Mobilité européenne : entre grande réussite et profonde défiance.

Fondée sur un objectif de paix, l’Union européenne s’est développée par une intégration toujours plus poussée des économies européennes jusqu’à la reconnaissance d’une ambition plus politique : la consécration d’une citoyenneté européenne pour les ressortissants des Etats membres et de droits attachés à ce statut, parmi lesquels les libertés fondamentales de circulation et de séjour sur le territoire de l’UE et l’égalité de traitement entre ces citoyens.

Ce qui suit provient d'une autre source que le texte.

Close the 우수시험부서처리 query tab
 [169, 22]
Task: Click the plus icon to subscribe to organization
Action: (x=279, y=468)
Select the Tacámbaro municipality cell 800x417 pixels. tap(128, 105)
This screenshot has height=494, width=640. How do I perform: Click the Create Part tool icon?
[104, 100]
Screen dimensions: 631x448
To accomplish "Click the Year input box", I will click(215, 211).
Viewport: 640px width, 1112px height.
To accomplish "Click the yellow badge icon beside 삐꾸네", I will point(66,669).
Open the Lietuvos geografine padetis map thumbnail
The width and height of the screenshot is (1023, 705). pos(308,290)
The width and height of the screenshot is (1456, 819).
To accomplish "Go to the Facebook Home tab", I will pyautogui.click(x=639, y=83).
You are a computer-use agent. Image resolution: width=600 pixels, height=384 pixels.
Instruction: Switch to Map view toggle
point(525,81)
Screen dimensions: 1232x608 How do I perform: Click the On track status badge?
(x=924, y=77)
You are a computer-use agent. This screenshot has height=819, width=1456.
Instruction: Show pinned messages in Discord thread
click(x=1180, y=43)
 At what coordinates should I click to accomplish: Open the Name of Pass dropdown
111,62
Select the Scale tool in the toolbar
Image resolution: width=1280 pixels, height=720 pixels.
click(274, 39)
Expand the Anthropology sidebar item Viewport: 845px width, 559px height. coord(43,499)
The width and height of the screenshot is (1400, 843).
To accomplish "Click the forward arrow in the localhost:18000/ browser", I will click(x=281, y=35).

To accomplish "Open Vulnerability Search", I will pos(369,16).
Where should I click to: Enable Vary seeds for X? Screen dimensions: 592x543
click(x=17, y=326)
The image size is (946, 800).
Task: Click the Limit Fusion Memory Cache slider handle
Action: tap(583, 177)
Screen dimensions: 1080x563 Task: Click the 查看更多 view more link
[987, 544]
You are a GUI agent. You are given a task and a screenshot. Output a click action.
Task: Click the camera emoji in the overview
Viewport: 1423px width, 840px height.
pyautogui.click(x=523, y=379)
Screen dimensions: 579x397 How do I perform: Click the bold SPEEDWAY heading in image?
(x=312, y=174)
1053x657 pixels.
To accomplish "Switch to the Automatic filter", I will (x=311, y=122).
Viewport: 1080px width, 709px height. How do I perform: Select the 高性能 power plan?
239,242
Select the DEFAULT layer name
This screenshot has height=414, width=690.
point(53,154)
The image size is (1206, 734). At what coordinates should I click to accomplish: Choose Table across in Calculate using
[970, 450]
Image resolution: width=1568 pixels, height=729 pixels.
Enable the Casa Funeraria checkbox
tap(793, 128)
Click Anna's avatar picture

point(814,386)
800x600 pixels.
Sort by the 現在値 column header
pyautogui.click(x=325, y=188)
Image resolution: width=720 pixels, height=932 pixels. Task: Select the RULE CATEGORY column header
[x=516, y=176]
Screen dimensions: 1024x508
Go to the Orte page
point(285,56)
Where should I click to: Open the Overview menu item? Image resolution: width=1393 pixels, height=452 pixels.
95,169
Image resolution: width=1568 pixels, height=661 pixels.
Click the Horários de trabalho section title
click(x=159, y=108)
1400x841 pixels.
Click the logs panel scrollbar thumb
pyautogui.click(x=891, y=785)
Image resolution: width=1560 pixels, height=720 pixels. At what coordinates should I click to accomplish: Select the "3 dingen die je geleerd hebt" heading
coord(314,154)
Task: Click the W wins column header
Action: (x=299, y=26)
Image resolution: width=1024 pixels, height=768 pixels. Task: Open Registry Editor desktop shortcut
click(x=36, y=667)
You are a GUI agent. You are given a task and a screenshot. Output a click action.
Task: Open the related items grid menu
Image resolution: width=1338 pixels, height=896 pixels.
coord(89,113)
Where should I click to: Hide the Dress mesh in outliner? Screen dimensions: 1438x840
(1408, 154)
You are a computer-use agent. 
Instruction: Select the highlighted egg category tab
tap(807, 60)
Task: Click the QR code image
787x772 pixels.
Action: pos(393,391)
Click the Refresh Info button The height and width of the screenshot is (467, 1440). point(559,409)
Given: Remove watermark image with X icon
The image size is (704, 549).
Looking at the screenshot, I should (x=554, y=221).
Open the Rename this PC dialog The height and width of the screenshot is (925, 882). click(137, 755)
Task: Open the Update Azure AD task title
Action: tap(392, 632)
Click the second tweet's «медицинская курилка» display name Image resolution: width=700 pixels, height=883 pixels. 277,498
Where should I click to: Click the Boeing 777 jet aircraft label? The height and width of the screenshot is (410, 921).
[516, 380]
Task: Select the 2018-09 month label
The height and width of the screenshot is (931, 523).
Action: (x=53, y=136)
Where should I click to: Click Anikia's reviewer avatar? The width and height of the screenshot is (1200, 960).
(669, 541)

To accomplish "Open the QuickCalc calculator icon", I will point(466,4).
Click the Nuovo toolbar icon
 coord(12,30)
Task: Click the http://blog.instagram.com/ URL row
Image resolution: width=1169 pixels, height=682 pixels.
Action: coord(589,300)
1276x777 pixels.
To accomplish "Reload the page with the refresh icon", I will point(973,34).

Cette mobilité européenne est l’une des plus grandes réussites de l’UE. Elle est aussi celle qui prête le plus le flanc à la critique de ceux qui estiment qu’elle est la source de tous les abus (perte de compétence nationale en matière de migration, dumping social, tourisme social, etc.)

C’est sur ce terreau que les Britanniques ont voté en faveur du Brexit, qui n’en finit plus de ne pas finir.

C’est sur ce terreau que les oppositions se font entre Europe de l’Est et Europe de l’Ouest, avec la mystification de la horde envahissante de plombiers polonais détachés dont la réalité ne cesse d’être démentie (voir notamment l’étude sur les formulaires A1 ci-après).

C’est sur ce terreau que les populismes se développent et pensent pouvoir légitimer certaines de leurs politiques.

Il est vrai que des progrès sont encore nécessaires dans de nombreux domaines. L’adoption d’une révision des règles sur la coordination des systèmes de sécurité sociale pourrait être l’un d’entre eux : clarification des règles applicables, exportabilité des droits acquis, coopération renforcée entre les Etats, etc.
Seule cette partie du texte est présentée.